The protein-based edible films have advantages, including their use as edible packaging materials, over synthetic films. In addition, these films have impressive gas barrier properties compared with those prepared from lipids and polysaccharides. The mechanical properties of protein-based edible films are also better than those of polysaccharide and fat-based films because proteins have a unique structure. Technically, the properties of protein-based edible films depend on the type of proteins, polymer chemistry, processing conditions and the additives used. However, protein-based edible films still show poor both water vapor resistance and mechanical strength in comparison with synthetic polymers and this limits their application in food packaging. Their properties could be improved by chemical and enzymatic methods, by combining them with hydrophobic material or some synthetic polymers or by using a physical method. The resulting film properties depend on the methods of modification and conditions. The chemical and enzyme modifications were efficient in increasing mechanical and water barrier properties. However, modification with chemical compounds, especially aldehydes, would cause toxicity. This must be a matter for concern in the application of chemical modification.

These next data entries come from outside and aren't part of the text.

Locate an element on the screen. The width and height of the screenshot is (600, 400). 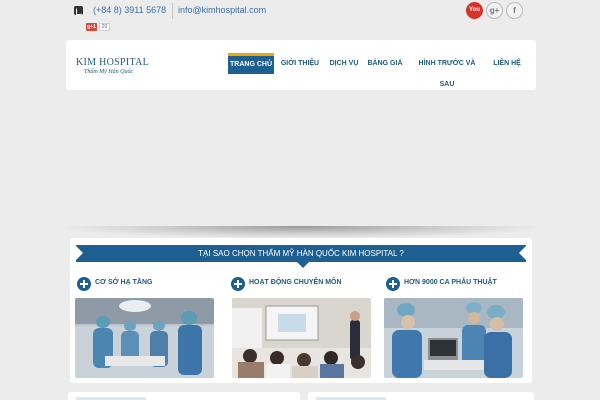
nav-item-about: GIỚI THIỆU is located at coordinates (300, 64).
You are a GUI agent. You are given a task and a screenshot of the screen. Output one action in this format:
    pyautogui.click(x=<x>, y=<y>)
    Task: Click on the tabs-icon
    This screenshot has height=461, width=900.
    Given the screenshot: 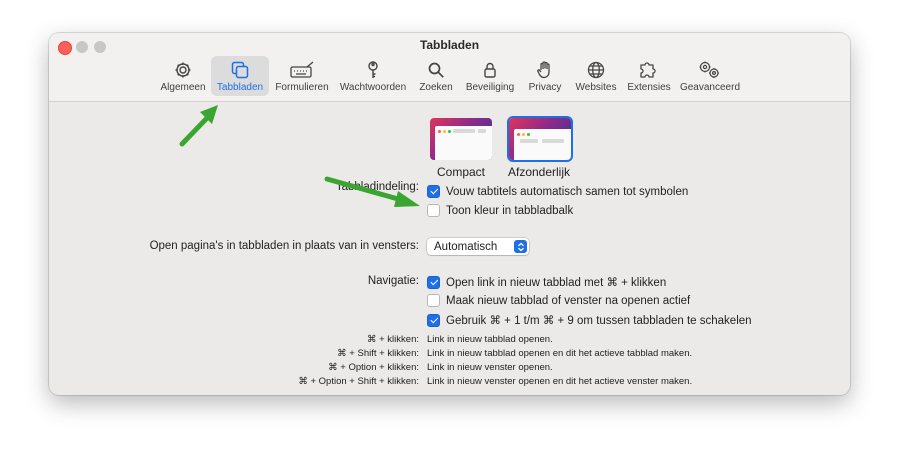 What is the action you would take?
    pyautogui.click(x=240, y=70)
    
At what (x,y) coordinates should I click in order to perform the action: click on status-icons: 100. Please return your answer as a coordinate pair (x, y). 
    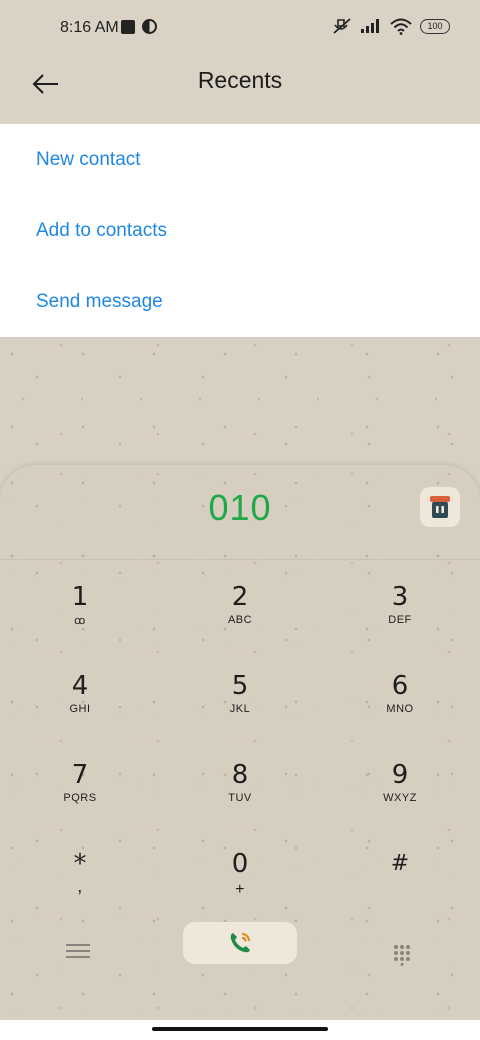
    Looking at the image, I should click on (391, 26).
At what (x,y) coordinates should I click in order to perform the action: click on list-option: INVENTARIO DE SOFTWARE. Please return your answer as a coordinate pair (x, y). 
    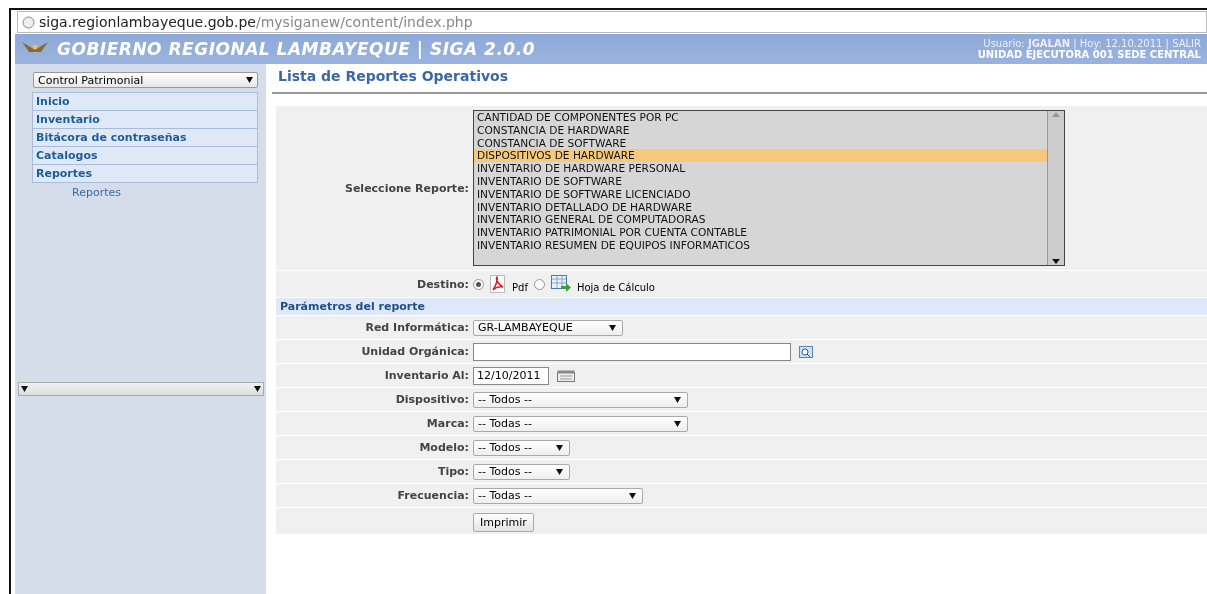
    Looking at the image, I should click on (760, 182).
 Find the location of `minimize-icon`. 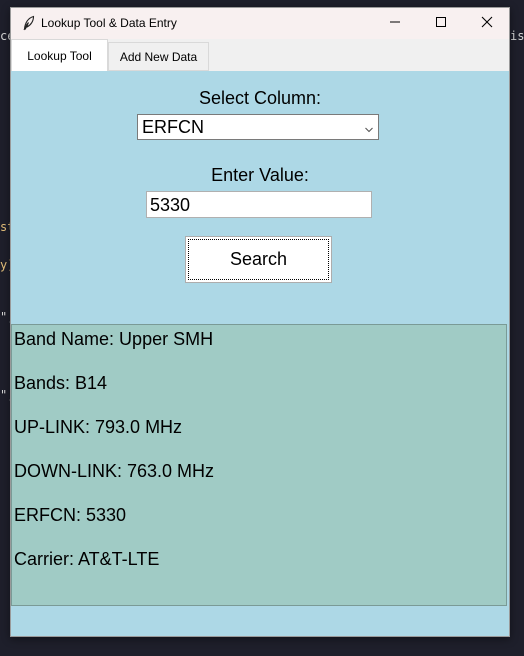

minimize-icon is located at coordinates (395, 24).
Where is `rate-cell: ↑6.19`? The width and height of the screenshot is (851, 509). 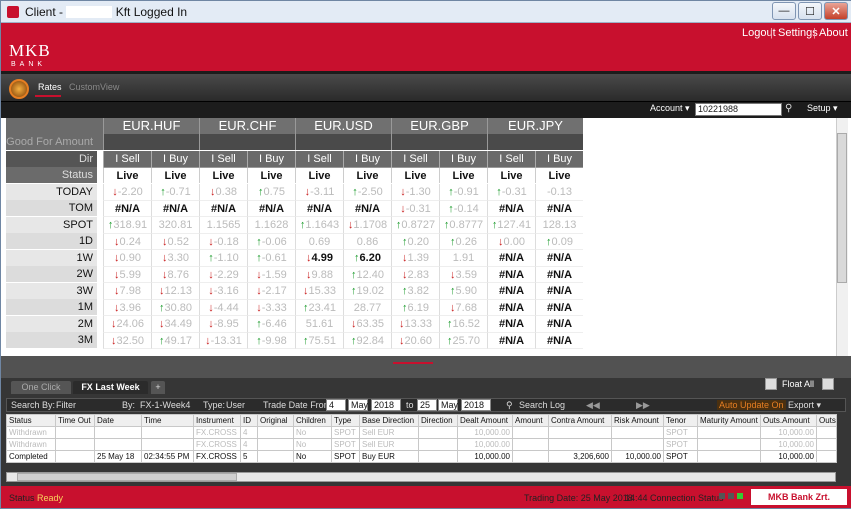 rate-cell: ↑6.19 is located at coordinates (415, 308).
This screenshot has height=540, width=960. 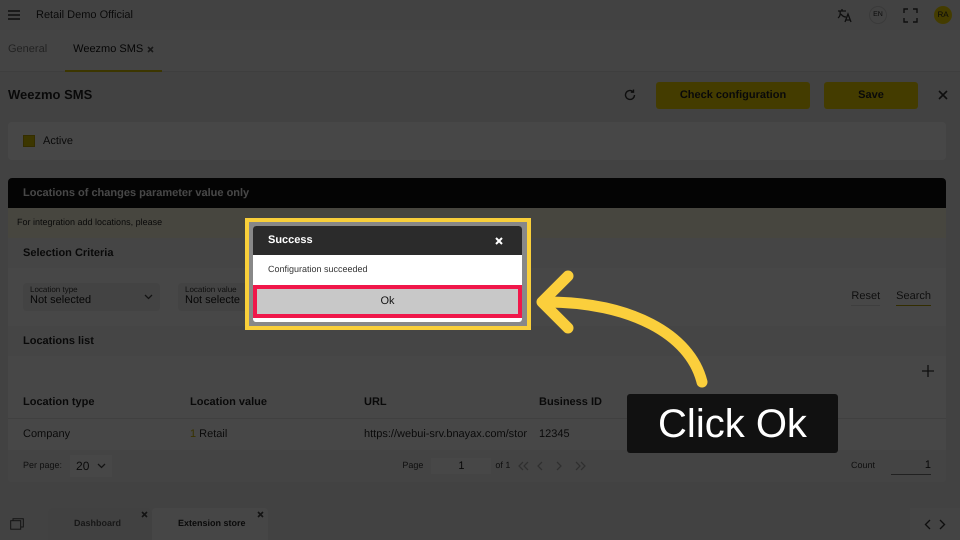 I want to click on table-cell-text: 12345, so click(x=555, y=434).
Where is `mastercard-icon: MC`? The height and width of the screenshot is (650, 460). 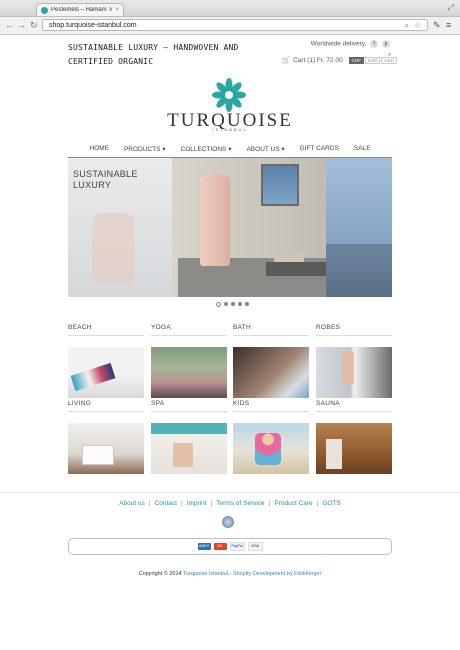 mastercard-icon: MC is located at coordinates (220, 546).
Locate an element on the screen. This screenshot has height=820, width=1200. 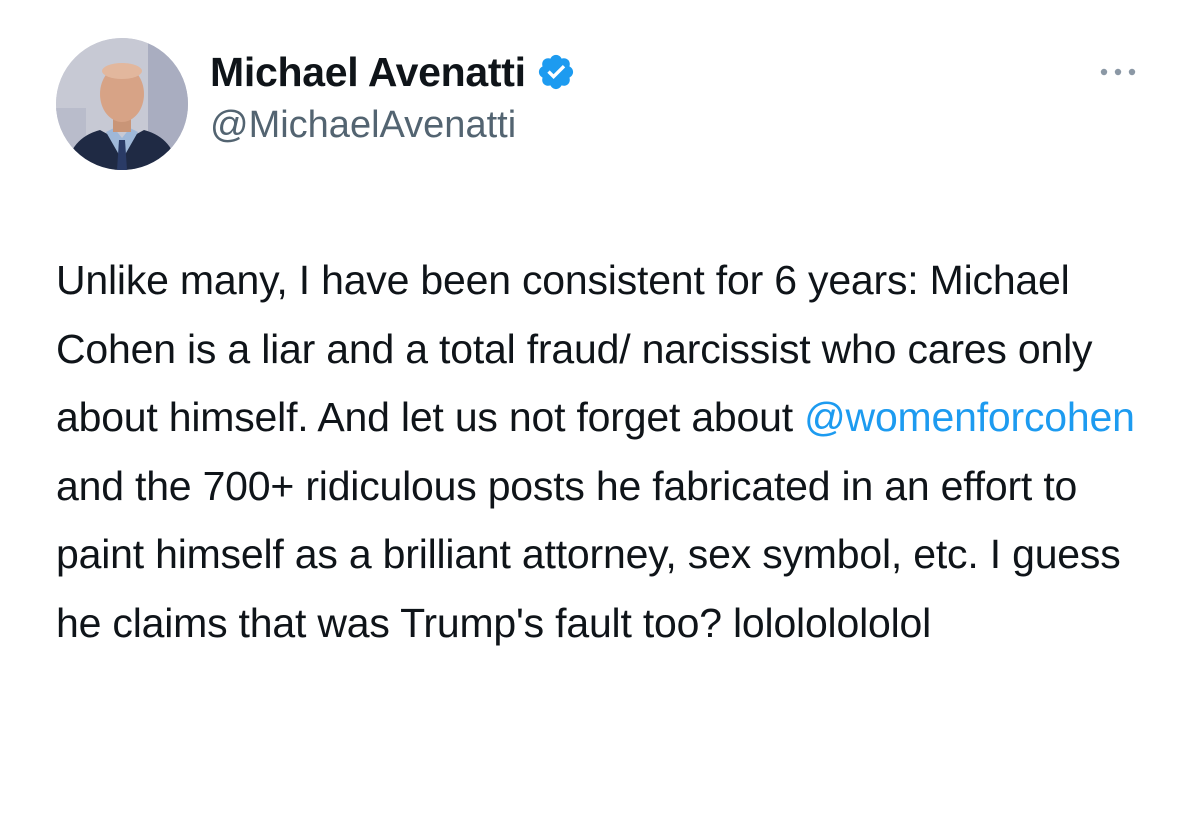
more-options-button is located at coordinates (1118, 72).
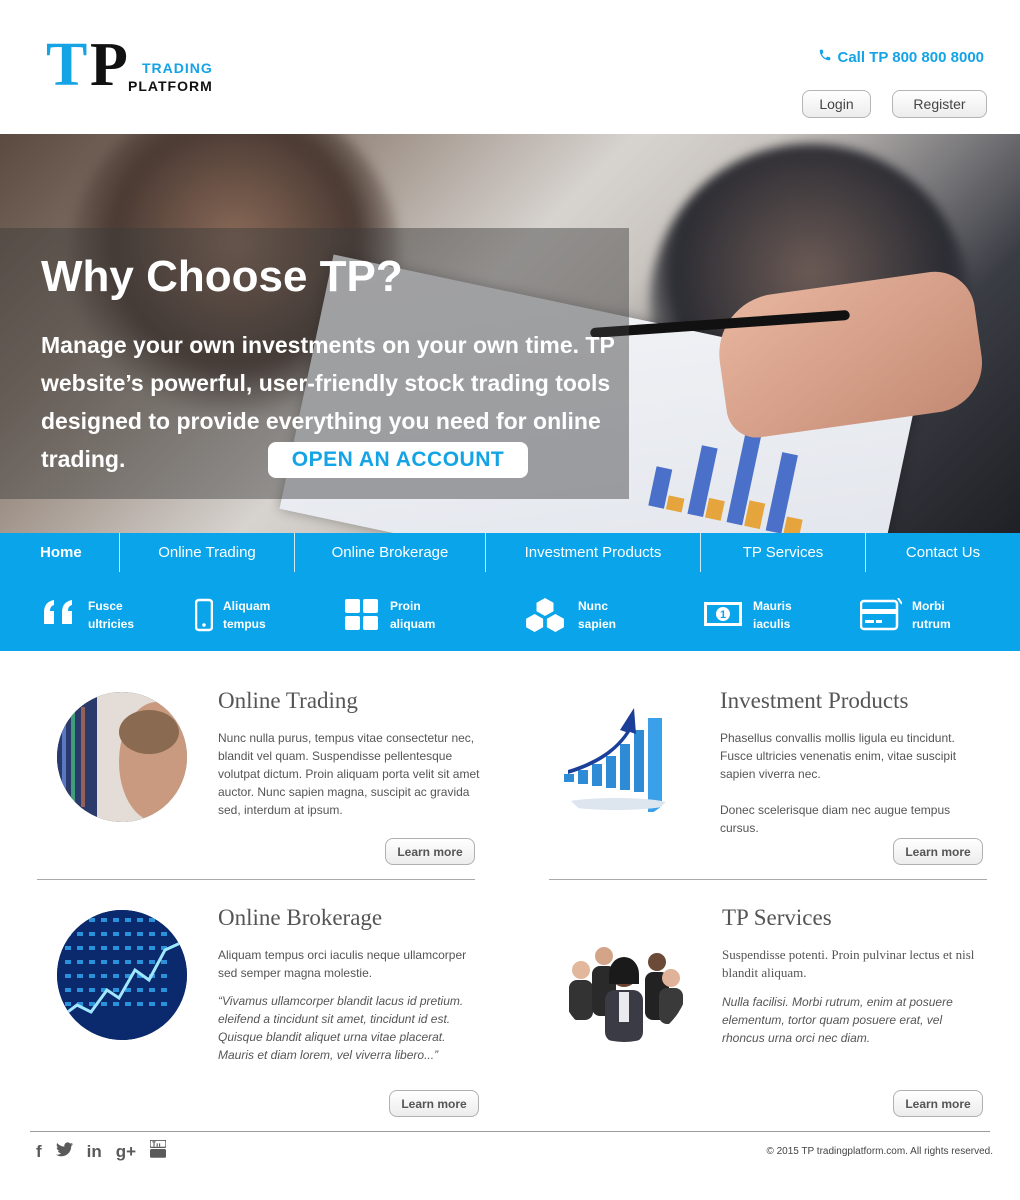  I want to click on facebook-icon: f, so click(39, 1152).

Edible protein-based edible films combination with hydrophobic materials and synthetic polymer can result in better functionality than films produced with only proteins, especially with respect to their mechanical and barrier properties. Irradiation was found to be an effective method for the improvement of both barrier and mechanical properties of protein-based edible films. Protein-based edible films show impressive gas barriers; hence protein films would be a suitable food packaging material for preventing the growth of aerobic microbial and lipid oxidation in lipid enriched foods.